= Television Korea =

American Korean-language TV channel

Television Korea (stylized as tvK) is an American Korean-speaking television broadcasting company, based in Los Angeles. The company operates two television channels (TVK and TVK2) and a VOD service with Korean music videos, which are available on cable companies in at least eighteen states, the District of Columbia and the overseas territory of Guam. The channels are handled by International Media Distribution.

==History==
Eric Yoon founded Television Korea 24 in 2004 and set up a distribution agreement with ICN (the current IMD) to carry the soon-to-be-launched TVK channel on cable companies. The company was trademarked on February 1. Initial plans between the two companies, outlined in June 2004, included content sourced from Korean networks, with limited subtitled programming, as well as selected first-run titles. A VOD service was also planned for development. The channel was initially set to launch in the fourth quarter of 2004.

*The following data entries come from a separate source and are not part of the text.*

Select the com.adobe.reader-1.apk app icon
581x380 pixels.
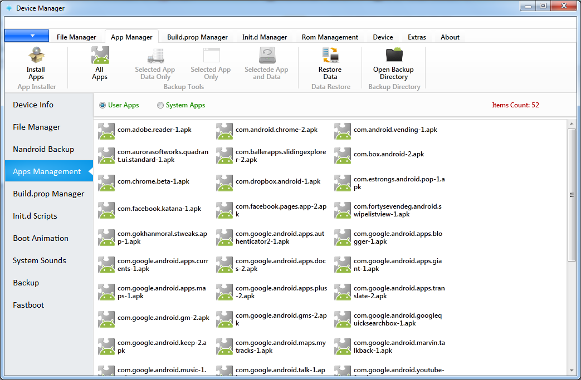coord(106,131)
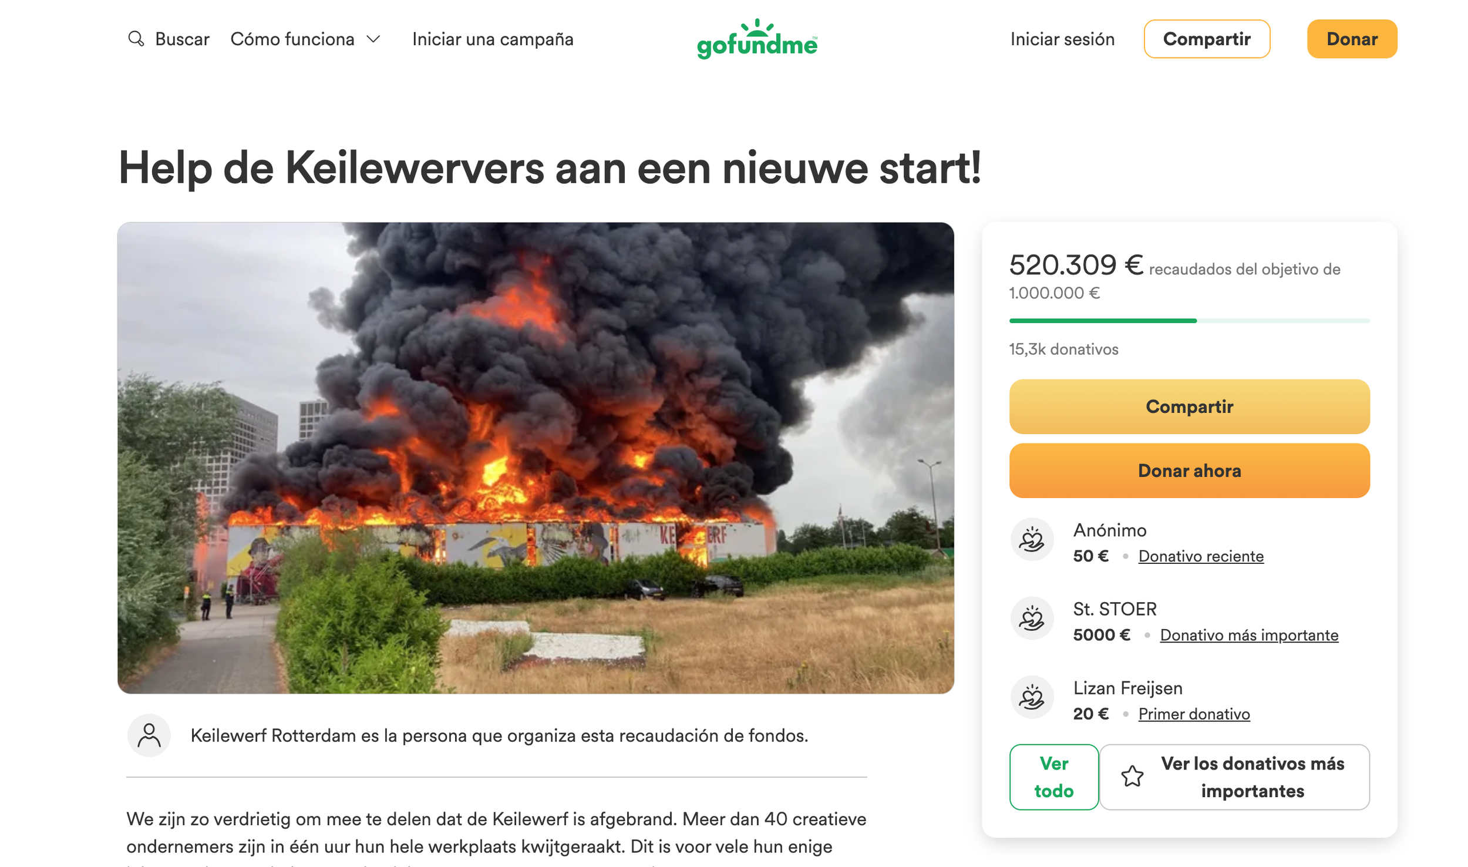This screenshot has width=1468, height=867.
Task: Click the outlined Compartir button in header
Action: tap(1207, 39)
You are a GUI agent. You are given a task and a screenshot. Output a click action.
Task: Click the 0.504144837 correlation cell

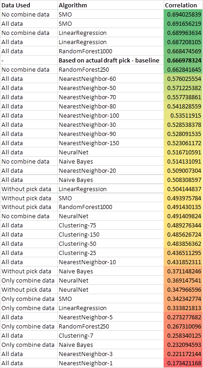pos(183,189)
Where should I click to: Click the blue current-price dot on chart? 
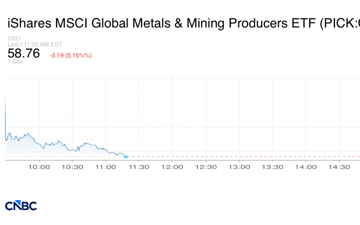click(x=126, y=157)
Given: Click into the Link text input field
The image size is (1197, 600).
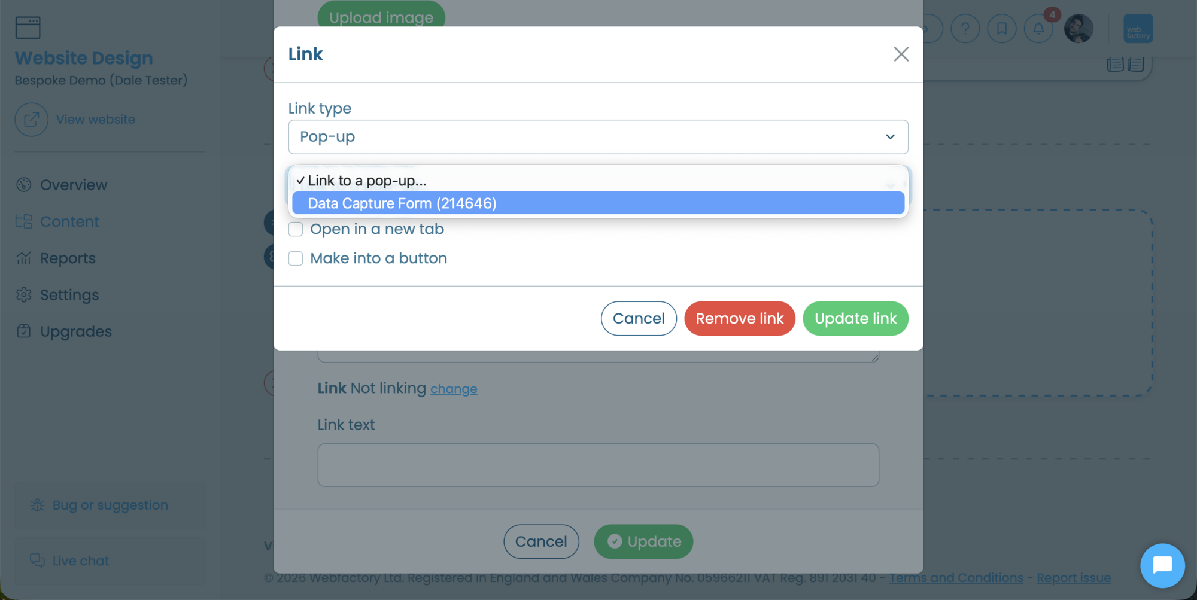Looking at the screenshot, I should click(598, 465).
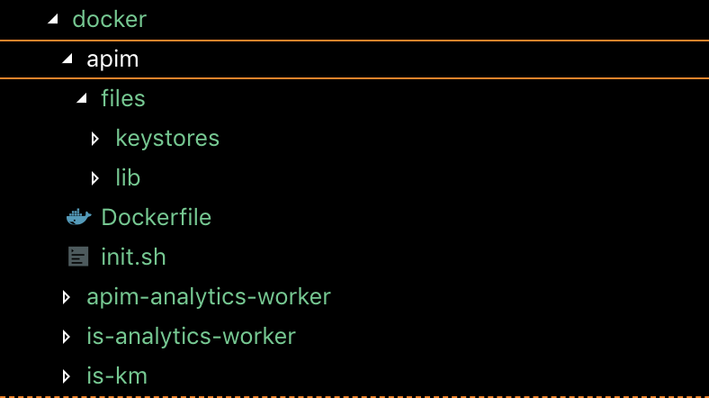Screen dimensions: 709x398
Task: Expand the lib folder arrow
Action: (95, 177)
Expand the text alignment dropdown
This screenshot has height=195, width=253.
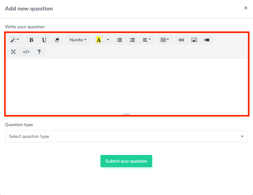[x=147, y=40]
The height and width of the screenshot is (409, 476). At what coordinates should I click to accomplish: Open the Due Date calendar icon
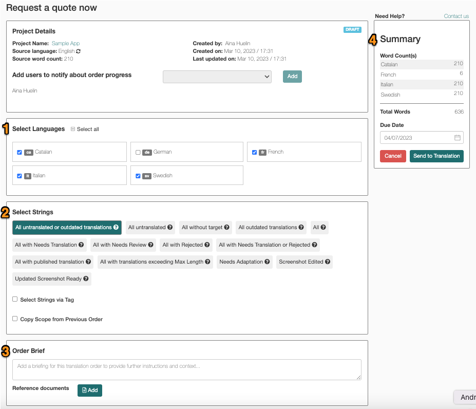457,138
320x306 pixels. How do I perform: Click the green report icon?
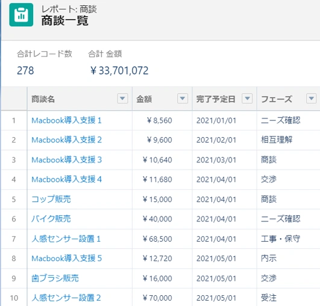21,14
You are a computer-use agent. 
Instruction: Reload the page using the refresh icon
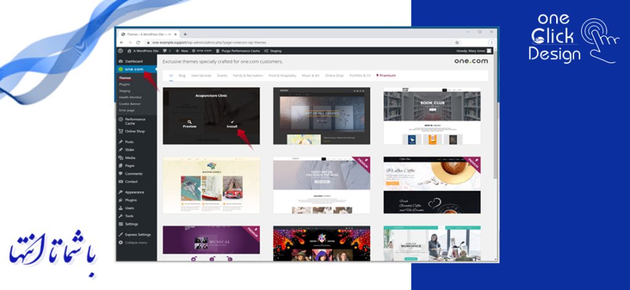138,42
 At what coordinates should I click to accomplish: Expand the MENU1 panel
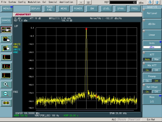coord(7,8)
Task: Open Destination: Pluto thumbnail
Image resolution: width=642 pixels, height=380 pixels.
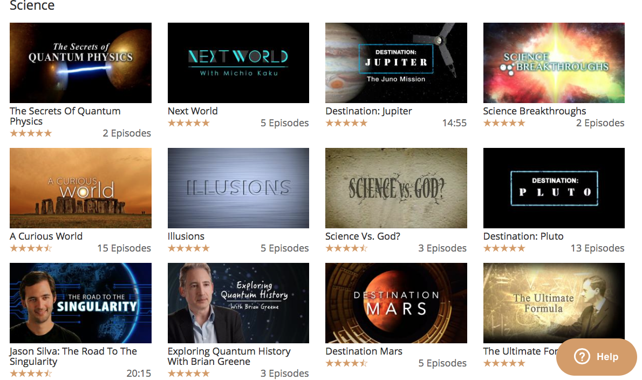Action: point(554,188)
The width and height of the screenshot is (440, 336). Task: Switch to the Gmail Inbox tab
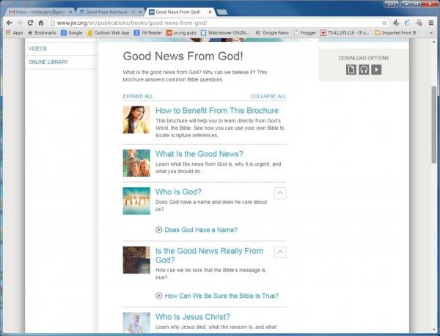pyautogui.click(x=38, y=12)
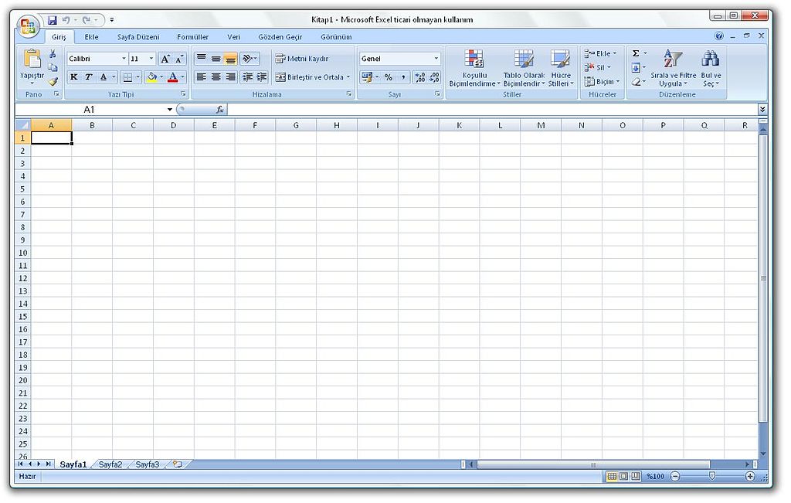
Task: Click the Yapıştır paste button
Action: click(32, 66)
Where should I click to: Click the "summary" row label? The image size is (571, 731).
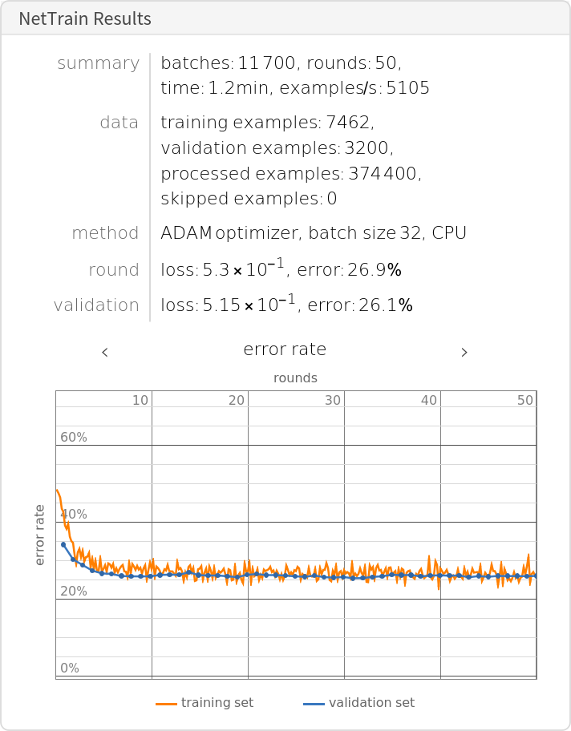click(98, 63)
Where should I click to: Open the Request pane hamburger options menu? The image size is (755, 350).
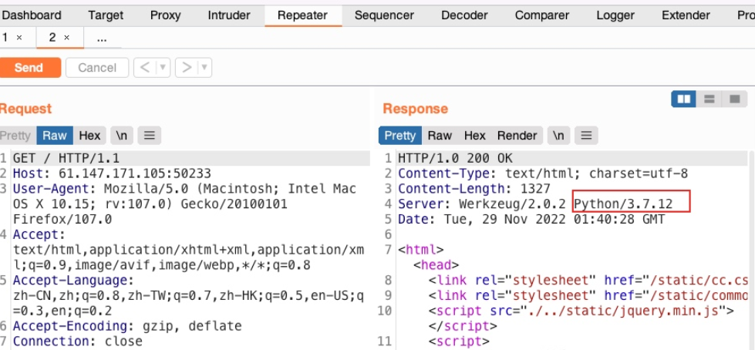coord(150,136)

The main tvK channel (tvK1) started broadcasting on the Comcast system in Los Angeles in early March 2005. The company was planning the launch of a second channel (tvK2) later in 2005, catering to younger demographics, featuring music videos, entertainment news and videogame programming, but the company had to take extra time to plan its move because the affiliate contract with Comcast did not stipulate that the two channels were sequentially aligned. By broadcasting from Los Angeles, it already caught a sizable amount of the Korean population of the United States, which at the time, accounted for half of the total number of Korean-Americans. In November 2005, tvK started broadcasting Korean movies twice a week (on Wednesdays and Saturdays), becoming the first Korean network in the United States to air movies (up until then, the Korean diaspora relied on family-owned video rental stores). The network bought a package of 200 titles, which were used to feed the tvK On Demand service that the company was set to launch.

As of 2006, tvK24 had 465,000 subscribers in the LA Metro area alone. By 2007, the figure rose to 750,000.

In November 2009, the tvK2 channel planned in 2005 launched. The channel in its early years targeted a younger, more assimilated demographic than tvK1, and had more bilingual programs.

On December 4, 2009, J-Golf and tvK signed a commercial partnership agreement regarding coverage of the LPGA Tour, involving mainly the exchange of staff and resources between the two companies. J-Golf held the Korean broadcast rights since 2005 and, from 2010, tvK would begin carrying Korean-language coverage of the LPGA Tour to the United States.

On November 4, 2016, following a commercial agreement with KTH's K-Shopping, tvK1 started airing five slots of home shopping a day, selling only Korean products. KTH also planned to gradually expand the product catalog for the USA.